Richard is involved with both Patty and Walter in different and secret ways and, over a period of twenty years, he develops relationships with both which turn out to be destructive for all three. His drive to be free and authentic leads him into periods of great depression, addiction and loneliness, much like his contemporaries. A mass of contradictions and self-righteous indignation, Richard finally disappoints; he succumbs to convention by falling in love and settling down. A more satisfying ending would have been to have him die a dramatic death like Kurt Cobain.

Patty and Richard experience an unusual but destructive sexual attraction, but Richard is not a person who can commit to a peaceful provincial life, so Patty marries Walter. As a housewife, Patty is classically bored with her life, attempts always to put her own and others’ extreme views in moderation and denies herself the chance to express the real Patty and the past rage that she felt as a teenager. Restrictions imposed upon her in her youth repeatedly emerge in her adult life, and it is these, and her relationship with Walter, that cause her to experience slow suffocation over 40 years; suffocation of her ambitions and desires and her inability to allow herself the luxury of free thought and action as enjoyed, it appears, by Richard.

Patty’s demise is met when she finally realises the extent of her lack of interest in her husband and her obsession with Richard. She cannot have either or both. Her choice leaves her lonely and desolate. Her final choice, to try to win the now lost Walter back, is, like the final choice of Richard, unsatisfying and unconvincing. It is a sad moment, she made a risky decision and it almost costs her life. Although this seemed to me unlikely, what she decided to risk, her life, illustrated her desperation, loud and clear.

What Franzen shows us repeatedly is that living in the ‘Land of the Free’ is in reality a contradiction; the reality is so far from the truth as to be as impossible to grasp as the theory of infinite space. The period of time described by Franzen rushes by from post-war baby-boomer America to the first inland attack on New York by Bin-laden and onwards into modern day economic failure and the Iraq war. It jumps from one time zone to another, showing us through the political and personal experiences of Franzen’s characters how elusive is political freedom and how, unless one sacrifices community, democracy and integrity, true personal freedom is both an impossible and an undesirable achievement.
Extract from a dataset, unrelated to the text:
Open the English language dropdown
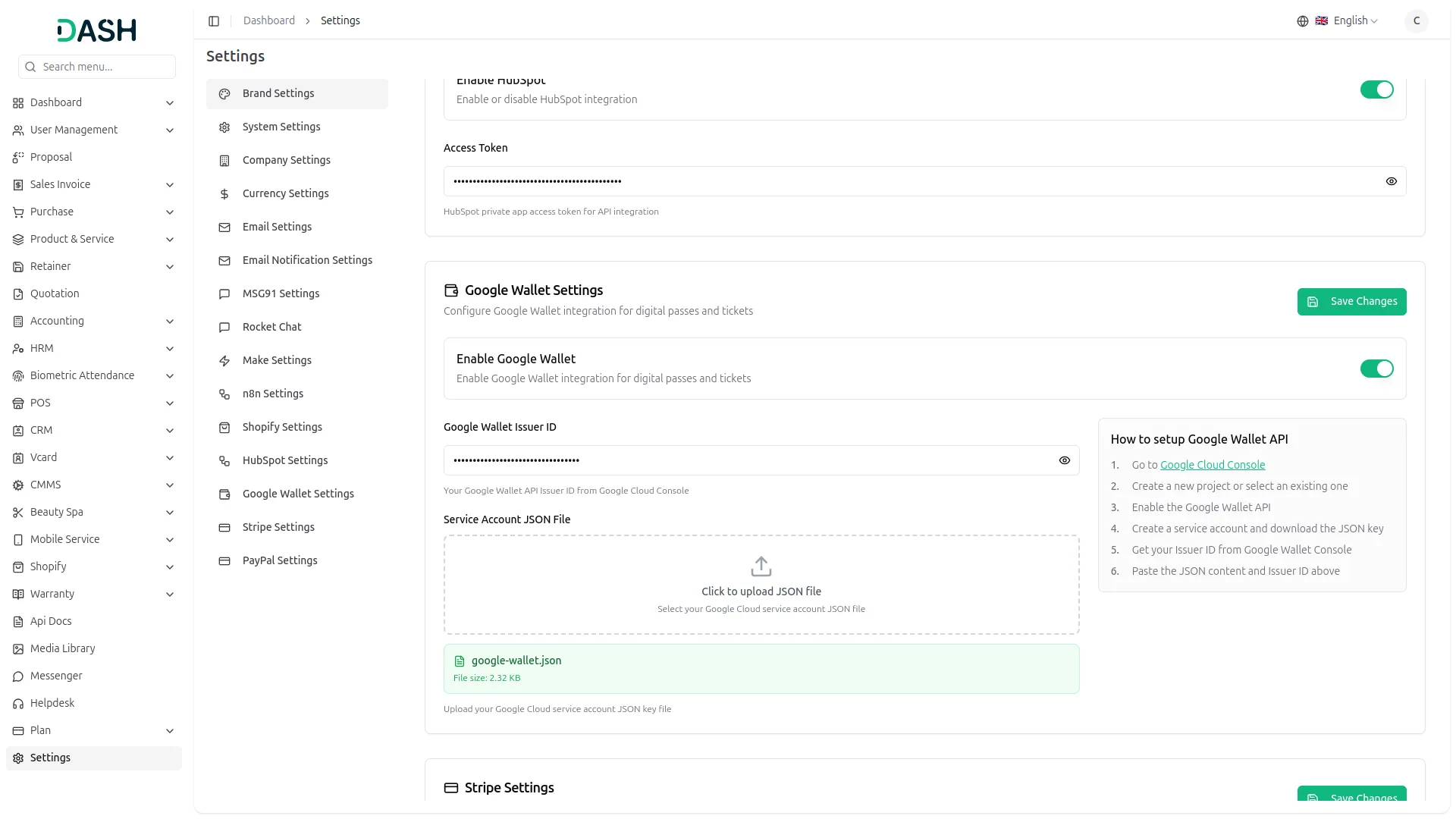The height and width of the screenshot is (819, 1456). [x=1348, y=20]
Franzen shows us the human need to bind, to tie down; he also shows the emotional and political shackles and desires for emancipation and the struggle for this in relationships that cling and constrict, suffocate and destroy. His use of language is up-to-date and marks the changes in societal inventions and behaviours, such as the recent use of mobile telephones and texting. Franzen has knowledge, too, of teen-speak and acronyms such as MILF, terms that illustrate his advanced research into slang and teen culture.

It is difficult not to compare Freedom with his earlier tome, The Corrections (2001), since they have similarities; both are in-depth explorations into the characters of families based in contrasting areas, the Mid-West and the cities of NYC and Philadelphia; both raise huge political issues (saving the birds in Freedom, saving the mind in The Corrections); and both expose the evils of unopposed, revered greedy behaviour in the affluent, capitalist world. Freedom, although a page-turner and written with flair and repetition that never bores, is less riveting than The Corrections, although it is an amazingly good read; in both it is easy to identify with the characters, see your own reflection in them, recognise your own family members and all their complexities and neuroses. It is questionable whether or not you want that, but compensation is found in The Corrections – it is a comedic and farcical depiction of ageing and its outcomes. If you were to read both tomes for the first time, I would recommend reading Freedom first. Between the two, that amounts to 1,130 pages in total. Franzen had a lot to say.

Lynda Hedley is an integrative psychotherapist with a private practice in London.